[[ Data shown open ]]

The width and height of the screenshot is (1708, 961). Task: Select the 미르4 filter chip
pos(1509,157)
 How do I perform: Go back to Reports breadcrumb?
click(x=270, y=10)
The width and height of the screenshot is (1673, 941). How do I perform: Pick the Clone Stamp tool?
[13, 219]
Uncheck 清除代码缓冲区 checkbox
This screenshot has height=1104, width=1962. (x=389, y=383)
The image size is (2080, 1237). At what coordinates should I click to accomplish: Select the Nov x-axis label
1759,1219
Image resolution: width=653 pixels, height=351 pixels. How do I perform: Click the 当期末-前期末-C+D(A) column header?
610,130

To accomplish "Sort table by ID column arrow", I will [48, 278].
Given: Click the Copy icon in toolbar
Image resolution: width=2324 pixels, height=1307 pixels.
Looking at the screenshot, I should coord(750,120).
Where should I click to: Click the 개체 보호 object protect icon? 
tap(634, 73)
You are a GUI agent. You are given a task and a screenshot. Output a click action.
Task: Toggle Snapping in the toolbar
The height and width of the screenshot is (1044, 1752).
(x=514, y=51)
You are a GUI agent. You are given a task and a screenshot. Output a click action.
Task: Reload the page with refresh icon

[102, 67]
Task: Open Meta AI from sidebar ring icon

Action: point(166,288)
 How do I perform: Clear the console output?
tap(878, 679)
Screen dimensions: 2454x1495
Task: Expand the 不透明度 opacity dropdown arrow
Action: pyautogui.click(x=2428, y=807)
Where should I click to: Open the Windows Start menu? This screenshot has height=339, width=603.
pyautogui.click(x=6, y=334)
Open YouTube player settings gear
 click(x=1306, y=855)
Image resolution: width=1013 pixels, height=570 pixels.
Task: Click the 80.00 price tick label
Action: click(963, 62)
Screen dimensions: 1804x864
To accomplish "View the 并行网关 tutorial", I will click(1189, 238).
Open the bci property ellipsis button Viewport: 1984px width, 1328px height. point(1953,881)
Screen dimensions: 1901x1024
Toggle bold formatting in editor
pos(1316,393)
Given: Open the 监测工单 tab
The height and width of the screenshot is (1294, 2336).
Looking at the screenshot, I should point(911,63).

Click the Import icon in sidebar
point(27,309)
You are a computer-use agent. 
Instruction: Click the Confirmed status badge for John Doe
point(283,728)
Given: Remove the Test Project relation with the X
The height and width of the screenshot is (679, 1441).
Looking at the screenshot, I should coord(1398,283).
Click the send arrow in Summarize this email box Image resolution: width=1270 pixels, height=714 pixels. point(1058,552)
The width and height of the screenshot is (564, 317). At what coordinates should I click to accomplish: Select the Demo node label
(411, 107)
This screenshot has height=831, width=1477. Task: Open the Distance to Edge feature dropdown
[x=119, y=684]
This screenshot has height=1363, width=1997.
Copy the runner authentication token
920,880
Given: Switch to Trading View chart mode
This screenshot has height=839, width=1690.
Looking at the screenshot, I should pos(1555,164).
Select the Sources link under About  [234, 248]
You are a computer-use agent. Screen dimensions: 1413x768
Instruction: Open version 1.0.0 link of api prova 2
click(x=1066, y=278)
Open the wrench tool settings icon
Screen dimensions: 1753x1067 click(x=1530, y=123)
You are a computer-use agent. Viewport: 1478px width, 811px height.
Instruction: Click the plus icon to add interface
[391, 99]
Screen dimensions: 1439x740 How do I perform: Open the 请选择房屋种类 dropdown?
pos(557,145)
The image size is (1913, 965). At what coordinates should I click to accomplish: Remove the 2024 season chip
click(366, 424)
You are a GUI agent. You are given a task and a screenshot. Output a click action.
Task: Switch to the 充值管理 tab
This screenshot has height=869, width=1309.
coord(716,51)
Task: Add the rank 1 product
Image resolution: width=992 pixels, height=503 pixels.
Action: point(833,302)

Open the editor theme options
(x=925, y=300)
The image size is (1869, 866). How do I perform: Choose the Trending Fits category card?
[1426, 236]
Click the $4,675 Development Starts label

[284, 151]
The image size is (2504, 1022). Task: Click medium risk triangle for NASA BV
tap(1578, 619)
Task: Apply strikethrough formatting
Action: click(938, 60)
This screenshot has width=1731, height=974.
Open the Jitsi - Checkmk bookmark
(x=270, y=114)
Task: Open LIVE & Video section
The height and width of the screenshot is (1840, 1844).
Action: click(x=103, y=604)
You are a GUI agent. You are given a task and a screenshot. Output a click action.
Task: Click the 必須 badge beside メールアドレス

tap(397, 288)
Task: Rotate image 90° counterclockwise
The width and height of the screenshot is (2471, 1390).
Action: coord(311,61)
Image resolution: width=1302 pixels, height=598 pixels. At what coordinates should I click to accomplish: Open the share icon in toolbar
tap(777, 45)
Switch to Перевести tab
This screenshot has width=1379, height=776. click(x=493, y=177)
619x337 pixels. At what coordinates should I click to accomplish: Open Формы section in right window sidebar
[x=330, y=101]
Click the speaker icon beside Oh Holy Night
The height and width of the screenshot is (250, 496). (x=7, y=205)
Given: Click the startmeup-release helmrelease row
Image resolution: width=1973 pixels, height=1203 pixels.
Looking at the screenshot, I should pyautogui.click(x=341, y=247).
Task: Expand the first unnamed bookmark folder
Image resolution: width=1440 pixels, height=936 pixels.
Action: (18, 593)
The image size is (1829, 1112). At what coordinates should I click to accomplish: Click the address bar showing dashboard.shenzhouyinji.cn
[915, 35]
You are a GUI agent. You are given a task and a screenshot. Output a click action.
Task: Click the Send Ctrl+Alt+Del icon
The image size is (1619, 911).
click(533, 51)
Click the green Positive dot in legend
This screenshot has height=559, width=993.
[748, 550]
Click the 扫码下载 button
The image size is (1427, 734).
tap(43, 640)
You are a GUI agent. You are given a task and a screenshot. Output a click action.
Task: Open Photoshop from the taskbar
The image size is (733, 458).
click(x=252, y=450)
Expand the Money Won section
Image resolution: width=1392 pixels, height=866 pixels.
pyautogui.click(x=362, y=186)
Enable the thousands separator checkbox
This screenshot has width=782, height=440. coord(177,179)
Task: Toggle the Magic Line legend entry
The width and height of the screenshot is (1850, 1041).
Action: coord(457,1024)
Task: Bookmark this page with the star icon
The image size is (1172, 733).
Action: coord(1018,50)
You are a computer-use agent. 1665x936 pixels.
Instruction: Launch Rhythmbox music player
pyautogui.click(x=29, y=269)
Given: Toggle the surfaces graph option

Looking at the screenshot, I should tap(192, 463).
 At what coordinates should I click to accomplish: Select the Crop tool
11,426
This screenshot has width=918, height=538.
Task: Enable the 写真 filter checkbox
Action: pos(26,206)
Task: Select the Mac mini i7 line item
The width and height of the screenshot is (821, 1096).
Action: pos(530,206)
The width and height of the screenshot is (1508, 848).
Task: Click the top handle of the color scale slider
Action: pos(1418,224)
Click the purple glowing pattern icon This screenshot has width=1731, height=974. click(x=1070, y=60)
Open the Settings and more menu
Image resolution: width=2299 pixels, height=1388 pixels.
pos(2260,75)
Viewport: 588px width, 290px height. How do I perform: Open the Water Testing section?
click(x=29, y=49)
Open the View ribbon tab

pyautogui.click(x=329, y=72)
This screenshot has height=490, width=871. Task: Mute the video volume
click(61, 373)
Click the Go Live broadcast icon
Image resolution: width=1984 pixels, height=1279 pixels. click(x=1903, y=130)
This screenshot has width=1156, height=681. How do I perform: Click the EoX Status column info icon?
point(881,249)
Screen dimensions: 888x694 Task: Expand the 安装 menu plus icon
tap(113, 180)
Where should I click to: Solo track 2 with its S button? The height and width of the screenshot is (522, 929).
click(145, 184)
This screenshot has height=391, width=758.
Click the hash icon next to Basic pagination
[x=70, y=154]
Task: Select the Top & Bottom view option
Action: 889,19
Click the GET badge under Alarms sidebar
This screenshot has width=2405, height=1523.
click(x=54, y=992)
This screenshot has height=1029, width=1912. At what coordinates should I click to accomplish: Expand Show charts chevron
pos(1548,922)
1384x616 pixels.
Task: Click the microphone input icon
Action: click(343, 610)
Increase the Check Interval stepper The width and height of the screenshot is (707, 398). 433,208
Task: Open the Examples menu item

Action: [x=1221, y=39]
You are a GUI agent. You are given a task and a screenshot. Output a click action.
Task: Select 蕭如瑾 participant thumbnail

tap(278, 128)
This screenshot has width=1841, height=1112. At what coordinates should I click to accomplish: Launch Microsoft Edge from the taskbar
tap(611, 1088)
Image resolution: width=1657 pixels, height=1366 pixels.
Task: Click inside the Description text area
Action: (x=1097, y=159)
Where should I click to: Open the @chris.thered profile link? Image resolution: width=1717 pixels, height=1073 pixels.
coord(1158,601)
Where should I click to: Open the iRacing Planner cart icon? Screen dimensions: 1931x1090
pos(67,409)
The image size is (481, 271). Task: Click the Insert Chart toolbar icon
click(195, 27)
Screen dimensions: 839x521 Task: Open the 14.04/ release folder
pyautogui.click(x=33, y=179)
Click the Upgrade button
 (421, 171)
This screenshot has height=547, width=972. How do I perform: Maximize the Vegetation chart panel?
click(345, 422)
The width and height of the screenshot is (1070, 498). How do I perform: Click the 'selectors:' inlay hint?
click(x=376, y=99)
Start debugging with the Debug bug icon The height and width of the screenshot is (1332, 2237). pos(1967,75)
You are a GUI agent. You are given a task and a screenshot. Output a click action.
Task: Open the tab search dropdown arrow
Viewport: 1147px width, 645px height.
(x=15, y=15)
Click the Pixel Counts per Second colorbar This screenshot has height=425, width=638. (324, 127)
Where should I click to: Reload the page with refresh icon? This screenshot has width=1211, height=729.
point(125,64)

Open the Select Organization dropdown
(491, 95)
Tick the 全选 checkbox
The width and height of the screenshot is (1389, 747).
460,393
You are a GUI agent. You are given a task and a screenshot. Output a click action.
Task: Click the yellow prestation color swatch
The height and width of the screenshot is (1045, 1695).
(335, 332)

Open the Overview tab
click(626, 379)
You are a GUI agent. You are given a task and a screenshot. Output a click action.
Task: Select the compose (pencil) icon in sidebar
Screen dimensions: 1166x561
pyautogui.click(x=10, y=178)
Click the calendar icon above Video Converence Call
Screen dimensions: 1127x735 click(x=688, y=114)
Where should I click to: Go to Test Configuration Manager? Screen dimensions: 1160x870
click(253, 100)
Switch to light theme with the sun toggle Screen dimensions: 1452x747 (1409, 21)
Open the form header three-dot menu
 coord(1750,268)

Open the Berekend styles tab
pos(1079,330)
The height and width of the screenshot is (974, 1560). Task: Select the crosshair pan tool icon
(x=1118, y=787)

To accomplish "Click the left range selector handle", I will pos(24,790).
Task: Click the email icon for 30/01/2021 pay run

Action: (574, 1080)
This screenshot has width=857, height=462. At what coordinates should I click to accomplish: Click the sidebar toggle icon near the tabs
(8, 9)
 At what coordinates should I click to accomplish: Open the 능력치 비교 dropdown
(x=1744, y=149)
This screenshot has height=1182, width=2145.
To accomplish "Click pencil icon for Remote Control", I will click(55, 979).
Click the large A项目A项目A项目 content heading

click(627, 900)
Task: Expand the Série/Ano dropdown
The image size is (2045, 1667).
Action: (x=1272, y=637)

[[ Data shown closed ]]

_What to work on_
If a line of the data contains the word "legend", count it; say how many such lines there are and nothing else.

_Finished task_
2